▶ _Task to carry out_
Please rewrite the records below, replacing "Screen dimensions" with "Screen size" throughout and leaving everything else unchanged.

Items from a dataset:
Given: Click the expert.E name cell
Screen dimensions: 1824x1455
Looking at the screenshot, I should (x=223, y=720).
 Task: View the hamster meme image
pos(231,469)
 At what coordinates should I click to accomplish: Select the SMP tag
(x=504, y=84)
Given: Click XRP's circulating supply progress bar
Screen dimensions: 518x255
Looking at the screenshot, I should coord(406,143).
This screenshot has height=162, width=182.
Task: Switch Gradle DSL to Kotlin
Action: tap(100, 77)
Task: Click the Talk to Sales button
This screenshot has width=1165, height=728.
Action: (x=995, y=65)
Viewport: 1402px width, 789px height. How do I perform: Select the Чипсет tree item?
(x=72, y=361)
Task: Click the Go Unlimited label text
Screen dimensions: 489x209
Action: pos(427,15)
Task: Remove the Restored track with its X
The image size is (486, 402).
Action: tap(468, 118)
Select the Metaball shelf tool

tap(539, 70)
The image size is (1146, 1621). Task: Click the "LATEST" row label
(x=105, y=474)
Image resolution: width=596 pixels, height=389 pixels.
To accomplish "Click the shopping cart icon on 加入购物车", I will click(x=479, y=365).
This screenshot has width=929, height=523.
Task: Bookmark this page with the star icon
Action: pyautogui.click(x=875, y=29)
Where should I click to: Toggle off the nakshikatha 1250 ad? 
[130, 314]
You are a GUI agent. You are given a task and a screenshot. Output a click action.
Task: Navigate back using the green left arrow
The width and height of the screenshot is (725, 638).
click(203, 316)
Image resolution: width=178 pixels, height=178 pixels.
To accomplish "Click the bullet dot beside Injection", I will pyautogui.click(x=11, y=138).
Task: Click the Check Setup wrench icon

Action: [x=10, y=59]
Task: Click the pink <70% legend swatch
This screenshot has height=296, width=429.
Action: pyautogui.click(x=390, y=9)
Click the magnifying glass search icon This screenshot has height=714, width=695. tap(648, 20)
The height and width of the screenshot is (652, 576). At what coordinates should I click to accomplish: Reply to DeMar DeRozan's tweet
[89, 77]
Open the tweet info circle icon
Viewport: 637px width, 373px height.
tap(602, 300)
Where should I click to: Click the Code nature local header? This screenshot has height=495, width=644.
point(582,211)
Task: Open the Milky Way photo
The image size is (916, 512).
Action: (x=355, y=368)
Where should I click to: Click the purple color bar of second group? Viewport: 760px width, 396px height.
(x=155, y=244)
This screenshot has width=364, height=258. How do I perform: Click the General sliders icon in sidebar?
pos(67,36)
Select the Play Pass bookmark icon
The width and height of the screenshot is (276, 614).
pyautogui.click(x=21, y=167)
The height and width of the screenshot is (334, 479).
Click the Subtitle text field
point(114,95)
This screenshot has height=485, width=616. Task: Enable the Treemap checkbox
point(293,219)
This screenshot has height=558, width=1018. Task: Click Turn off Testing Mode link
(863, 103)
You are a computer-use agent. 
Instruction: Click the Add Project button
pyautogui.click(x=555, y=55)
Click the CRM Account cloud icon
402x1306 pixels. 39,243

▶ _Output for this exercise_
Given: Click the expert.E name cell
Screen size: 1824x1455
Looking at the screenshot, I should (x=223, y=720).
 Task: View the hamster meme image
pos(231,469)
 At what coordinates should I click to accomplish: Select the SMP tag
(x=504, y=84)
Given: Click XRP's circulating supply progress bar
Screen size: 518x255
Looking at the screenshot, I should coord(406,143).
This screenshot has height=162, width=182.
Task: Switch Gradle DSL to Kotlin
Action: tap(100, 77)
Task: Click the Talk to Sales button
This screenshot has width=1165, height=728.
Action: (x=995, y=65)
Viewport: 1402px width, 789px height. How do I perform: Select the Чипсет tree item?
(x=72, y=361)
Task: Click the Go Unlimited label text
Screen size: 489x209
Action: pos(427,15)
Task: Remove the Restored track with its X
The image size is (486, 402).
Action: tap(468, 118)
Select the Metaball shelf tool

tap(539, 70)
The image size is (1146, 1621). Task: Click the "LATEST" row label
(x=105, y=474)
Image resolution: width=596 pixels, height=389 pixels.
To accomplish "Click the shopping cart icon on 加入购物车", I will click(x=479, y=365).
This screenshot has width=929, height=523.
Task: Bookmark this page with the star icon
Action: pyautogui.click(x=875, y=29)
Where should I click to: Toggle off the nakshikatha 1250 ad? 
[130, 314]
You are a GUI agent. You are given a task and a screenshot. Output a click action.
Task: Navigate back using the green left arrow
The width and height of the screenshot is (725, 638).
click(203, 316)
Image resolution: width=178 pixels, height=178 pixels.
To accomplish "Click the bullet dot beside Injection", I will pyautogui.click(x=11, y=138).
Task: Click the Check Setup wrench icon

Action: [x=10, y=59]
Task: Click the pink <70% legend swatch
This screenshot has height=296, width=429.
Action: pyautogui.click(x=390, y=9)
Click the magnifying glass search icon This screenshot has height=714, width=695. tap(648, 20)
The height and width of the screenshot is (652, 576). At what coordinates should I click to accomplish: Reply to DeMar DeRozan's tweet
[89, 77]
Open the tweet info circle icon
Viewport: 637px width, 373px height.
tap(602, 300)
Where should I click to: Click the Code nature local header? This screenshot has height=495, width=644.
point(582,211)
Task: Open the Milky Way photo
The image size is (916, 512).
Action: (x=355, y=368)
Where should I click to: Click the purple color bar of second group? Viewport: 760px width, 396px height.
(x=155, y=244)
This screenshot has width=364, height=258. How do I perform: Click the General sliders icon in sidebar?
pos(67,36)
Select the Play Pass bookmark icon
The width and height of the screenshot is (276, 614).
pyautogui.click(x=21, y=167)
The height and width of the screenshot is (334, 479).
Click the Subtitle text field
point(114,95)
This screenshot has height=485, width=616. Task: Enable the Treemap checkbox
point(293,219)
This screenshot has height=558, width=1018. Task: Click Turn off Testing Mode link
(863, 103)
You are a computer-use agent. 
Instruction: Click the Add Project button
pyautogui.click(x=555, y=55)
Click the CRM Account cloud icon
402x1306 pixels. 39,243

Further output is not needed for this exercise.